Bei deutschen Mediendebatten ist manchmal ein Blick nach Österreich hilfreich. Es ist ein anderes Land, spricht aber dieselbe Sprache und gehört daher in vielen Mediendingen zum gleichen Markt (Markus Lanz brach ja sogar noch ein Land weiter südlich auf ...). Der Standard leitet seine Zusammenfassung der Aufregung um die ARD-"Themenwoche Toleranz" (Altpapier gestern) so ein:

"Erst am Samstag hatte 'Wetten, dass ...?'-Moderator Markus Lanz etwas von 'unserer Toleranz', die Conchita Wurst mit ihrer Erscheinung auf die Probe stelle, schwadroniert. Anscheinend bewegen sich nicht nur Repräsentanten des ZDF in einem kleinen Spektrum von Toleranz, auch in der ARD sorgt jetzt eine eigenwillige Interpretation des Begriffs für Diskussionen."

Aus der im deutschen Onlinejournalismus immer noch üppigen "Wetten, dass ...?"-Berichterstattung war das irgendwie kaum durchgedrungen.
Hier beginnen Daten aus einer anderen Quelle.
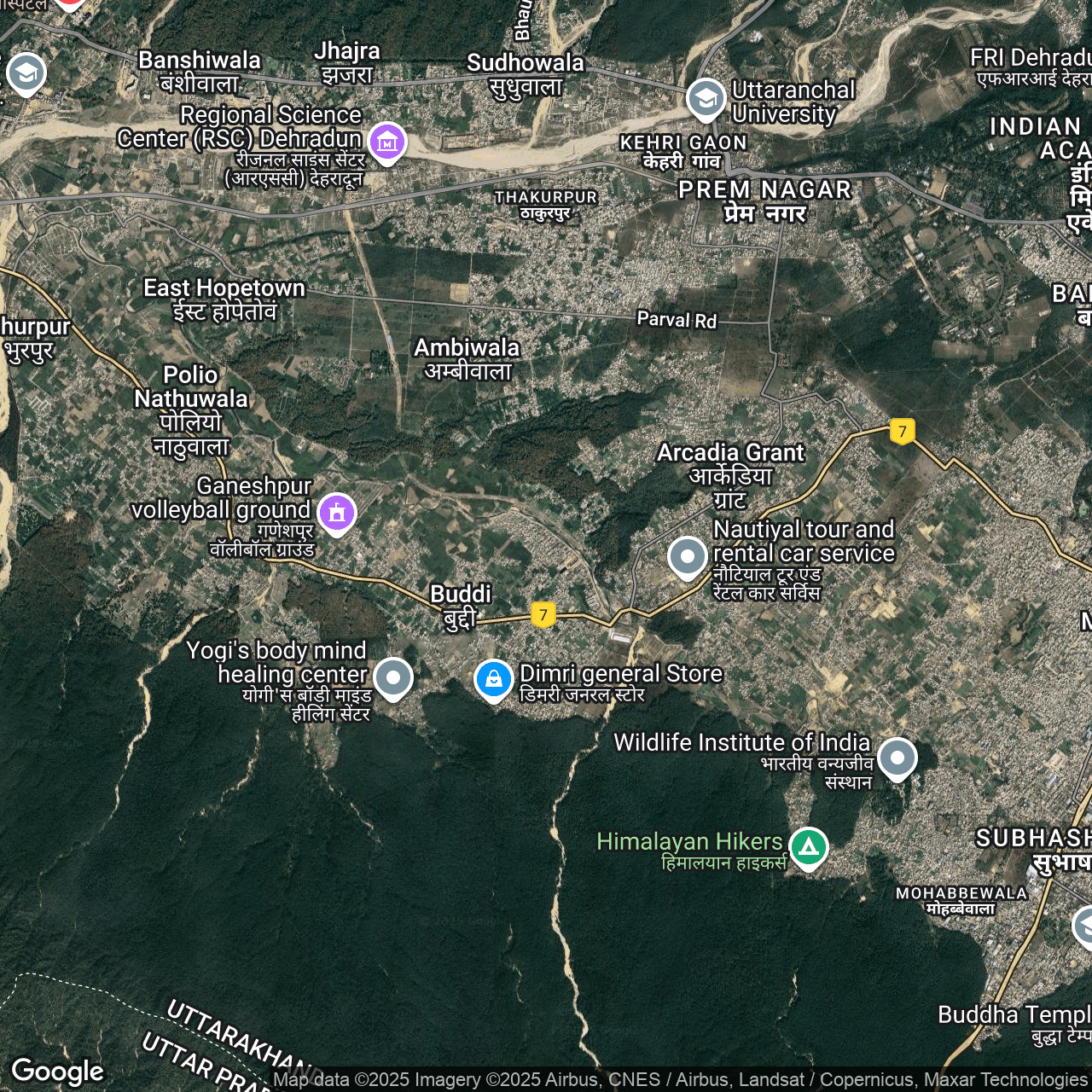Open the Google logo link

click(58, 1071)

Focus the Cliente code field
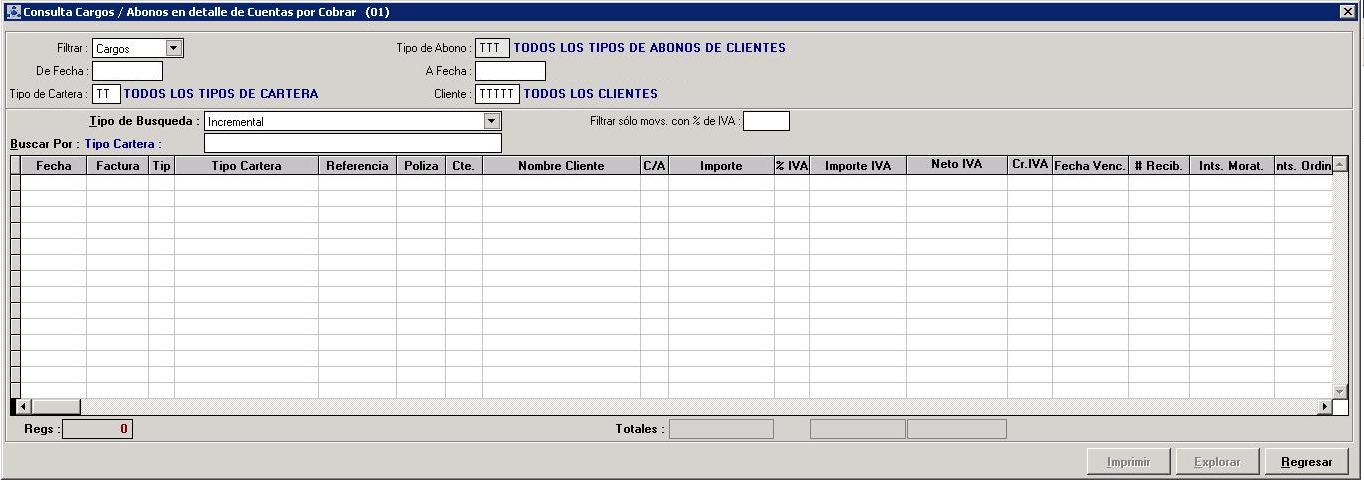coord(497,94)
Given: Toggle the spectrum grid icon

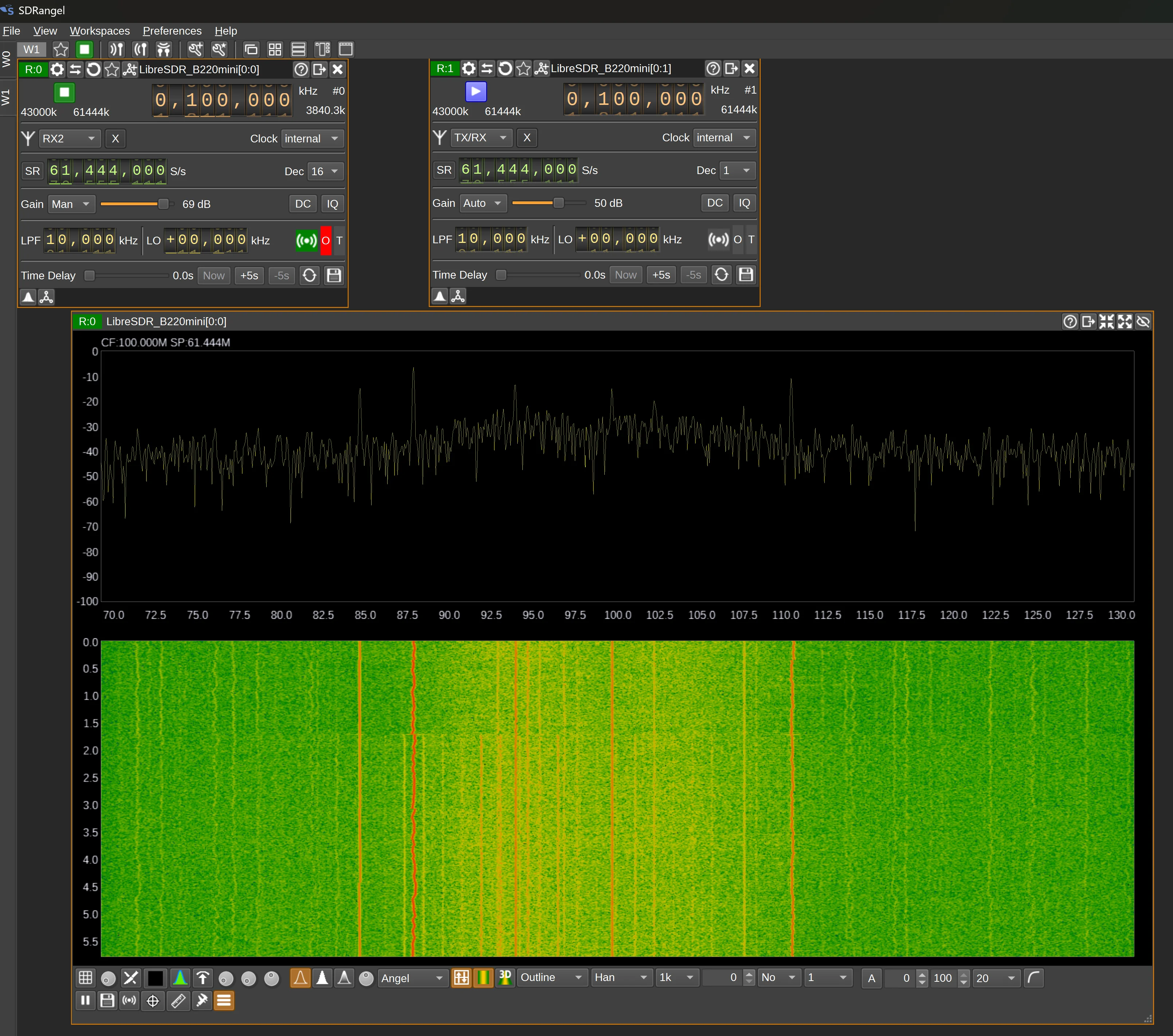Looking at the screenshot, I should [86, 977].
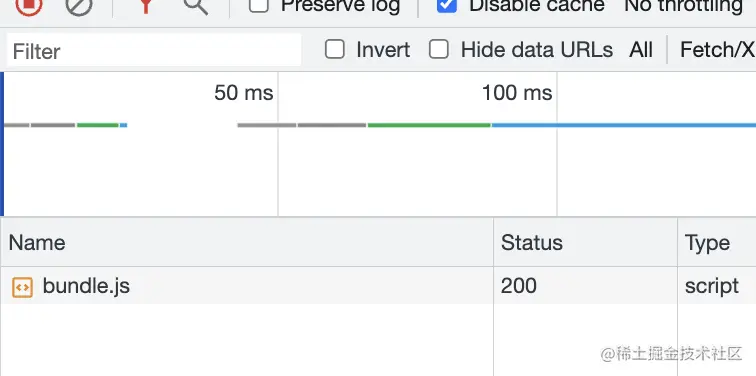Sort requests by Type column header
The image size is (756, 376).
(717, 242)
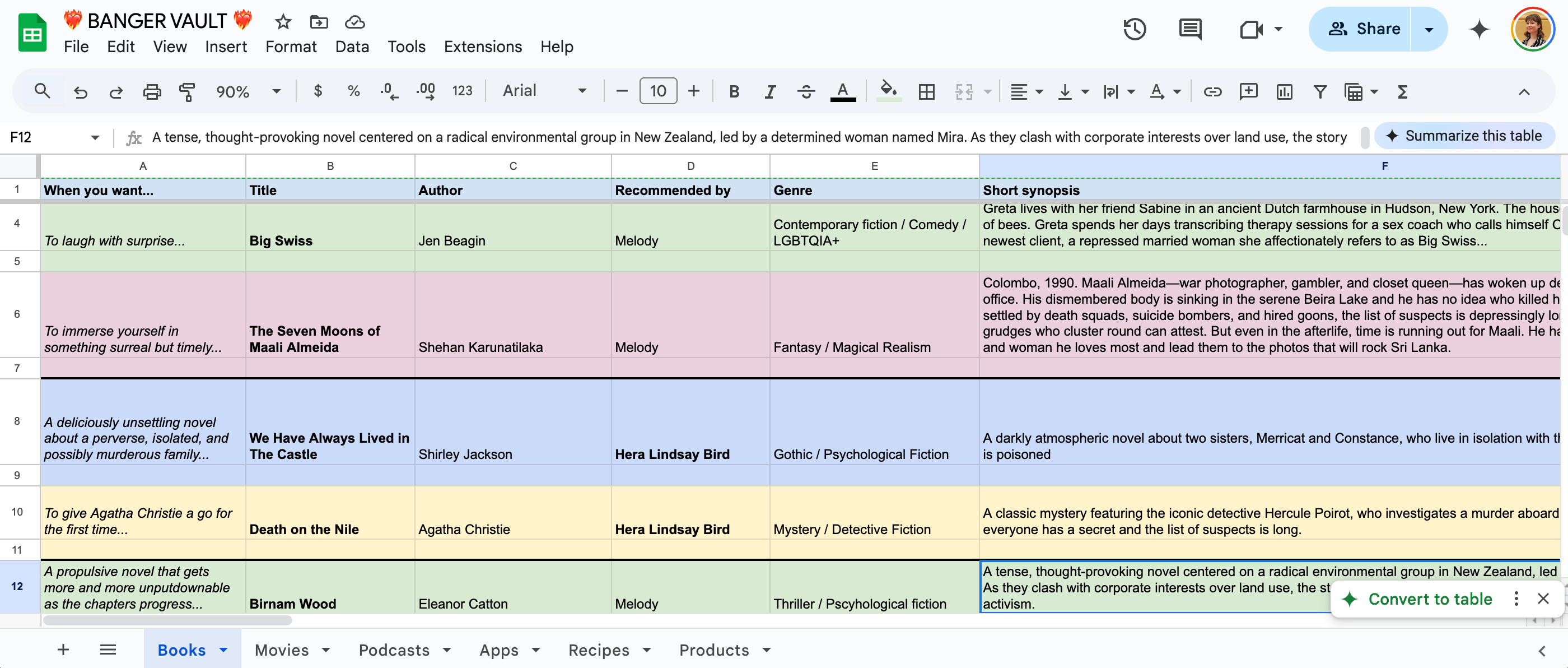Image resolution: width=1568 pixels, height=668 pixels.
Task: Click Summarize this table button
Action: pos(1464,136)
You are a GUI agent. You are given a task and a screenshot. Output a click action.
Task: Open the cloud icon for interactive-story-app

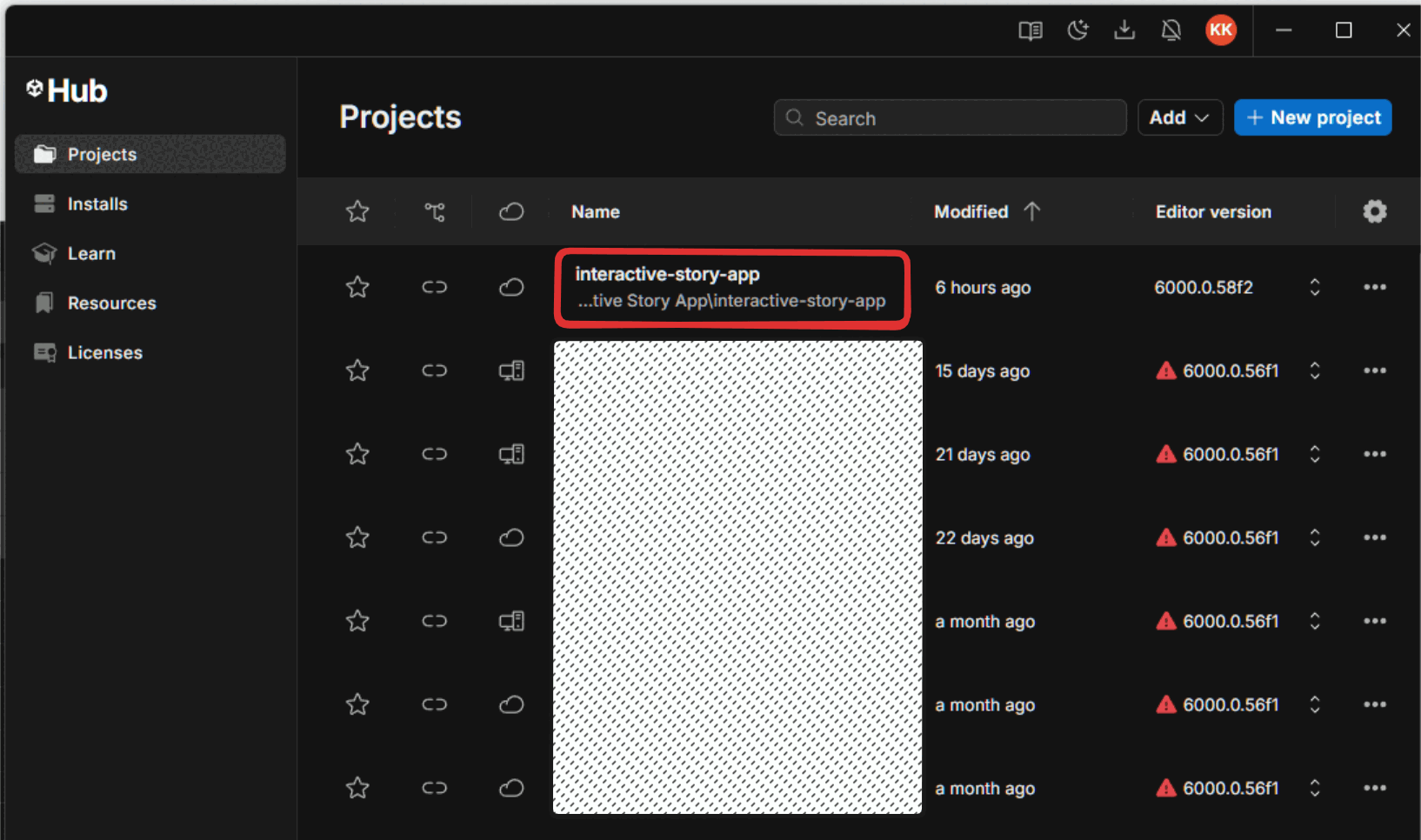point(511,287)
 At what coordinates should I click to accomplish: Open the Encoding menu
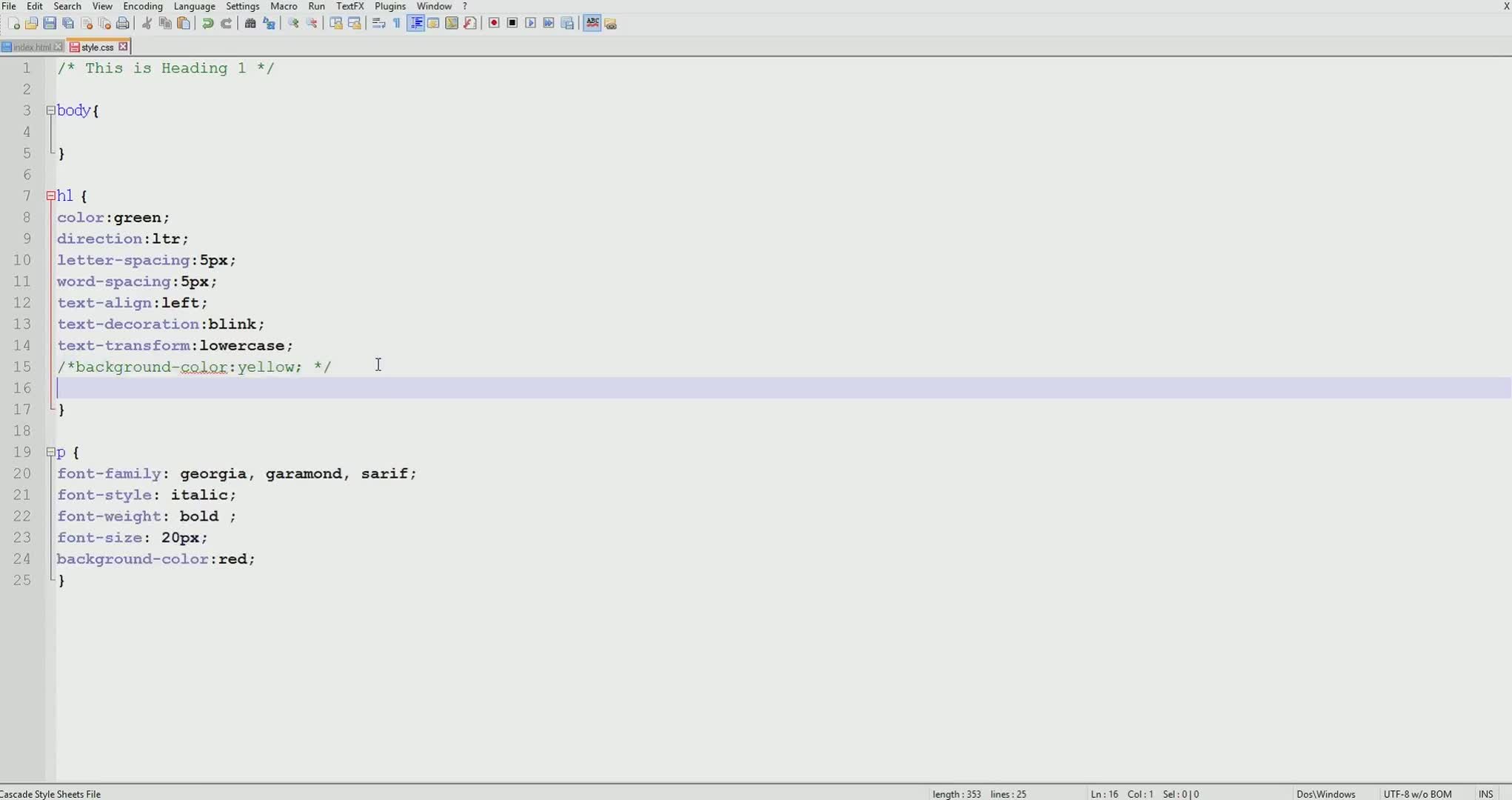pyautogui.click(x=143, y=6)
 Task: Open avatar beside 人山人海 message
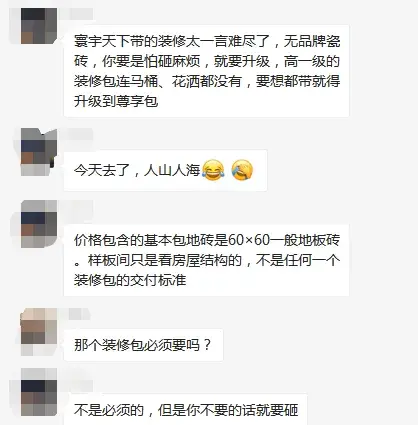tap(39, 152)
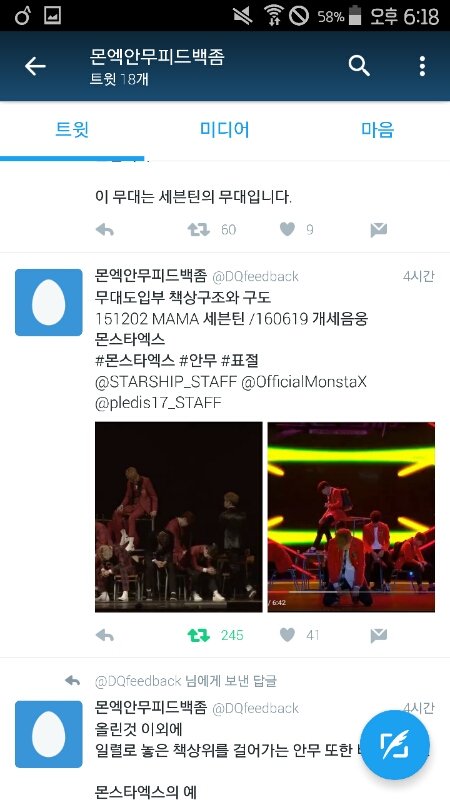The image size is (450, 800).
Task: Open the three-dot overflow menu
Action: coord(422,66)
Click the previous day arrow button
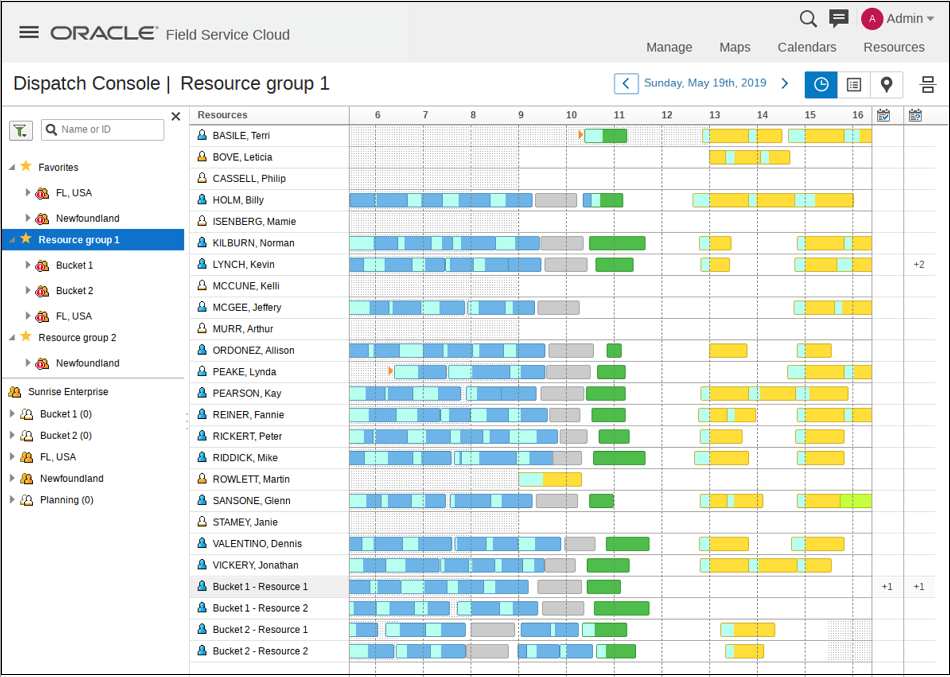Image resolution: width=950 pixels, height=677 pixels. pos(626,84)
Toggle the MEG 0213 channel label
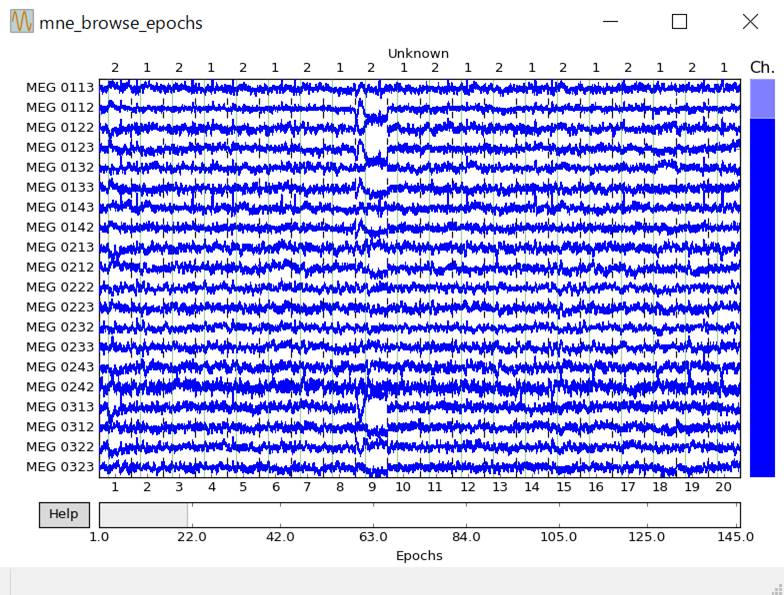The height and width of the screenshot is (595, 784). tap(60, 247)
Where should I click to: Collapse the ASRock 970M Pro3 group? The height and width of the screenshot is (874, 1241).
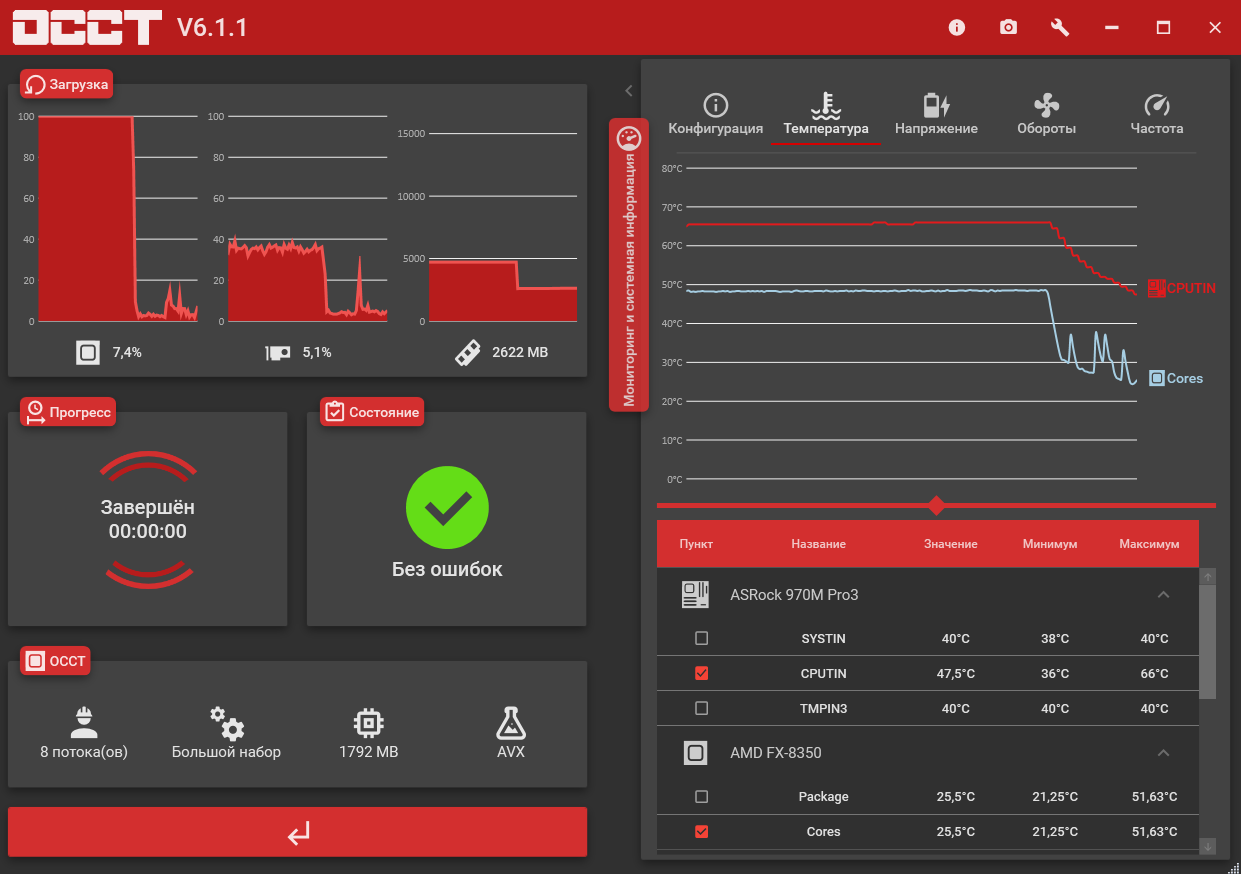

Öffentlich-rechtliche Samstagabendunterhaltung erreicht eben allenfalls noch ein einziges Milieu, mit dem es längst kein anderes mehr ins Gespräch bringt. Die ARD an sich erreicht, wenn sie sich anstrengt, mehrere. Und tatsächlich gerät die beträchtliche Diversität, die aus den zahlreichen Kanälen, Wellen und Angeboten ihrer Anstalten so sendet und funkt, bereits ins Gespräch miteinander.

"Es geht um die Bereiche außerhalb der 'Komfortzone' ... Wir haben die Fragen bewusst zugespitzt, um bei diesem abstrakten Thema die konkrete individuelle Betroffenheit deutlicher zu machen. Solche zugespitzten Fragen sind Teil der gesellschaftlichen Realität, auch wenn mancher sie als Provokation empfindet. Der Text zielt selbstverständlich nicht darauf ab, einzelne Gruppen anzugreifen - auch wenn nachvollziehbar ist, dass bei isolierter Betrachtung einzelner Sätze ein solcher Eindruck entstehen kann",

treten sie beim Hessischen Rundfunk, wo die Aufregung am ehesten ausgelöst wurde, im angefügten "Update vom 11.11." der dennoch naheliegenden Annahme entgegen, all das sei eher unbewusst zugespitzt worden.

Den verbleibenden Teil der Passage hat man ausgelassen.